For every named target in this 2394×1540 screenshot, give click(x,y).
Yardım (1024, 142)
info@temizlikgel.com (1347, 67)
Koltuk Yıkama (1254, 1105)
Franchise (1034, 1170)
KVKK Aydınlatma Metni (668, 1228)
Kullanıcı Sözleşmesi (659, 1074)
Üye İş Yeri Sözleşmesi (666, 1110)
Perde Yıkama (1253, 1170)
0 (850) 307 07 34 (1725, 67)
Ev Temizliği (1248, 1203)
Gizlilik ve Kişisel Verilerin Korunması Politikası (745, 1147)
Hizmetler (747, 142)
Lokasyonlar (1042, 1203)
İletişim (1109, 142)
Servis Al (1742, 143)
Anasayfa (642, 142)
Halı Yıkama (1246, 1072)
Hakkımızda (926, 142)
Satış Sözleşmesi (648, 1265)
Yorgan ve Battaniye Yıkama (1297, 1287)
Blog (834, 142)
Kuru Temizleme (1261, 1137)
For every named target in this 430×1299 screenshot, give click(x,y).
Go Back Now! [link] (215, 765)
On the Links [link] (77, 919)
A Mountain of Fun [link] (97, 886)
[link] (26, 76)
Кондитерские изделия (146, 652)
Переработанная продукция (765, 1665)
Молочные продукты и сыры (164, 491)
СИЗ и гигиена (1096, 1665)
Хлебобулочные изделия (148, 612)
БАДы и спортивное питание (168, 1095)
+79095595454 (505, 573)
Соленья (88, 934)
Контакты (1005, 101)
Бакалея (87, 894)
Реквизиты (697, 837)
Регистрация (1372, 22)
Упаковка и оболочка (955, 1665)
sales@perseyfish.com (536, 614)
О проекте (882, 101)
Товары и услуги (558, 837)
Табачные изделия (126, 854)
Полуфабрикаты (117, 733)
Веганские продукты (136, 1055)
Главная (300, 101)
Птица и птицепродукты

**What to produce**
Within the material above, copy exactly the lines from the line that holds "Kullanıcı Sözleşmesi (659, 1074)" up to and including the line that holds "Hizmetler (747, 142)".

**Output of the exercise**
Kullanıcı Sözleşmesi (659, 1074)
Üye İş Yeri Sözleşmesi (666, 1110)
Perde Yıkama (1253, 1170)
0 (850) 307 07 34 (1725, 67)
Ev Temizliği (1248, 1203)
Gizlilik ve Kişisel Verilerin Korunması Politikası (745, 1147)
Hizmetler (747, 142)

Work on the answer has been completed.